How to complete this task — Each line from the one with "You are a GUI" through the end of the records below should be transcribed exactly, and each picture should be skipped.

Entries shown —
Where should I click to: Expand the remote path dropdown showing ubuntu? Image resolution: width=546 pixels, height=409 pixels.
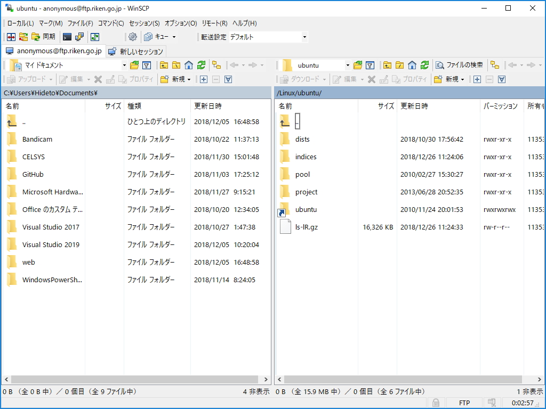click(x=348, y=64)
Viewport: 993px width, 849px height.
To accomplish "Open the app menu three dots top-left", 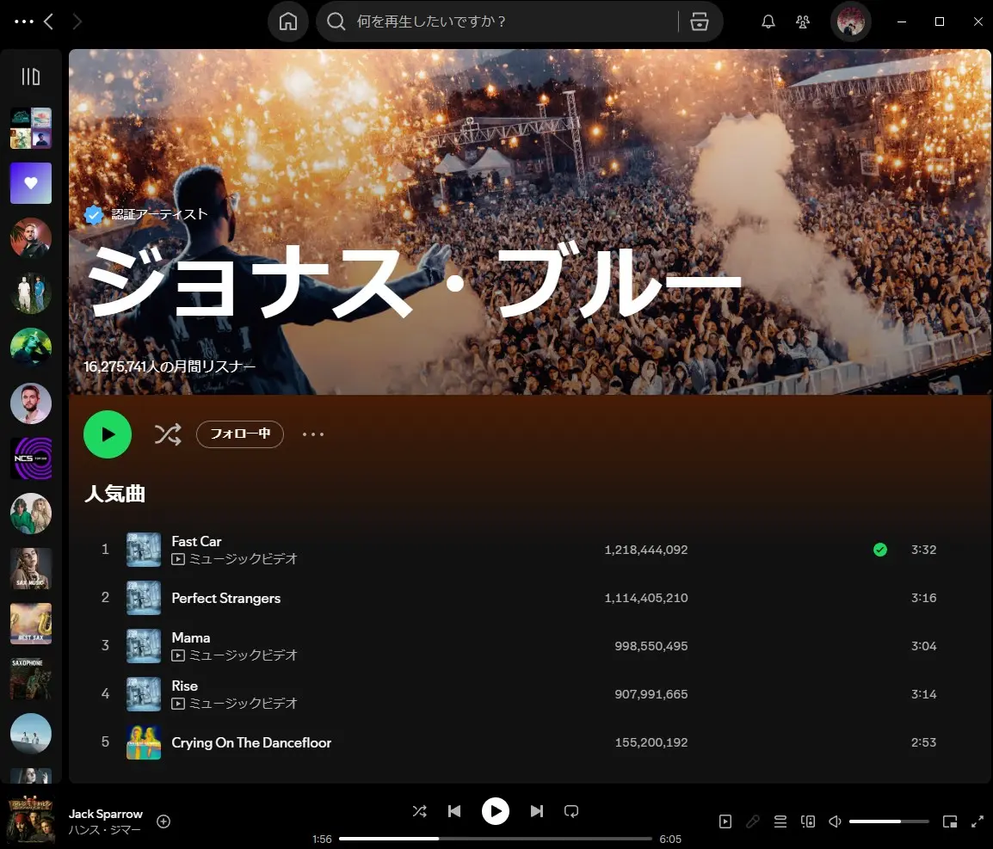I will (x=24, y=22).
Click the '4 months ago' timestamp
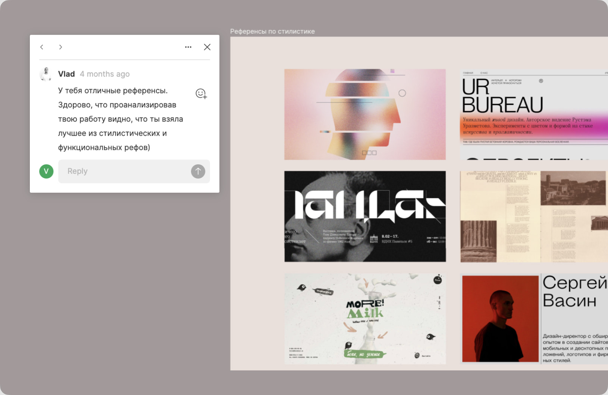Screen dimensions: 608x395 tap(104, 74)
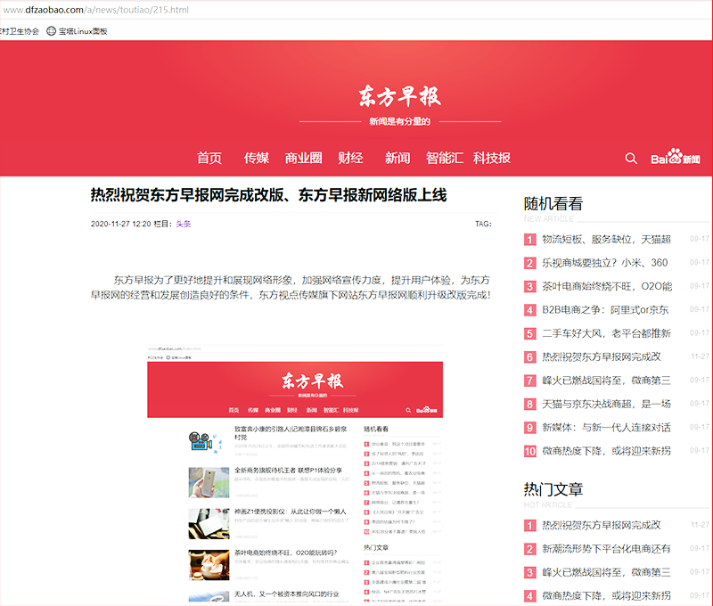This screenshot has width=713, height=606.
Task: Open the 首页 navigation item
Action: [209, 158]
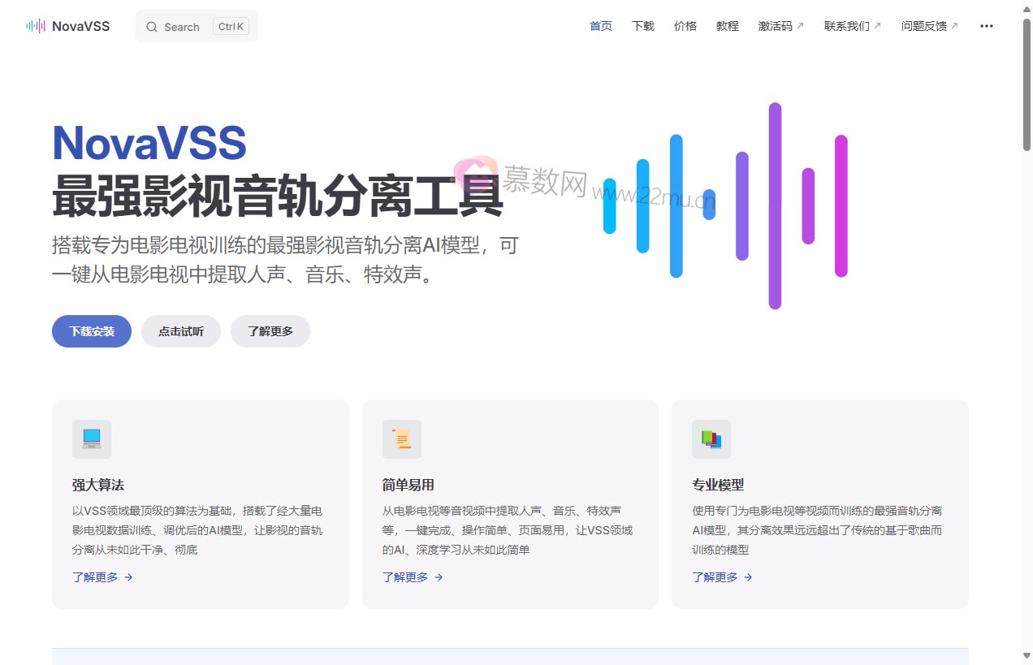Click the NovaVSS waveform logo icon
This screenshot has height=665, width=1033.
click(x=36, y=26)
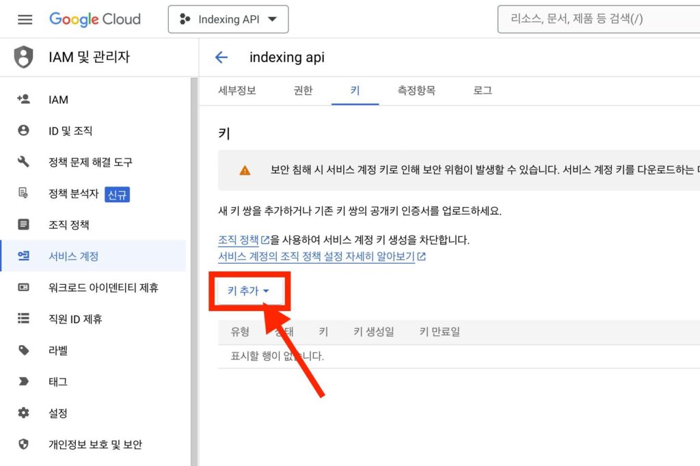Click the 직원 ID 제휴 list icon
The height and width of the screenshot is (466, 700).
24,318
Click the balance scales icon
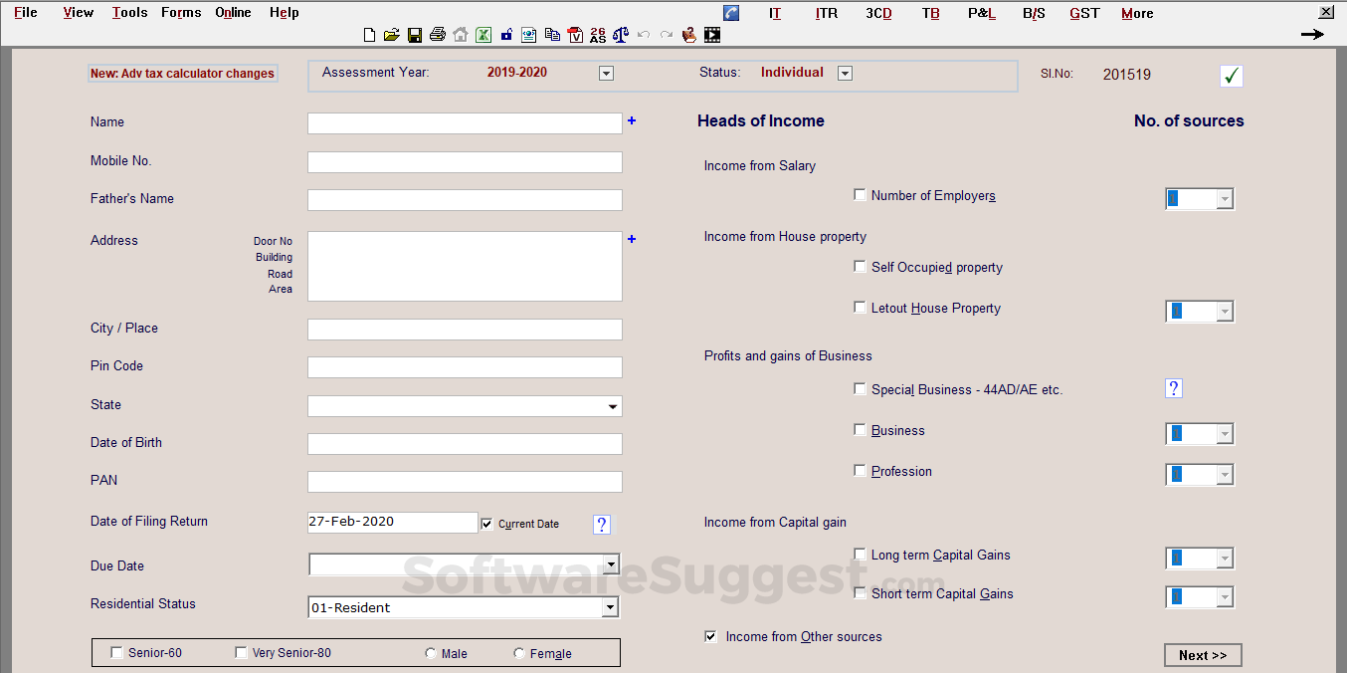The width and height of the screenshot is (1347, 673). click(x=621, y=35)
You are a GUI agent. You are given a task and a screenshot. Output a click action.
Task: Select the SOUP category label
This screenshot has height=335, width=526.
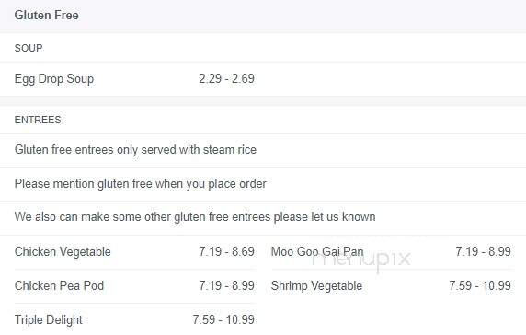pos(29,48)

The answer —
You are a GUI agent. You are given a task and a screenshot. Output a click action.
Task: Select the SOUP category label
This screenshot has height=335, width=526.
pos(29,48)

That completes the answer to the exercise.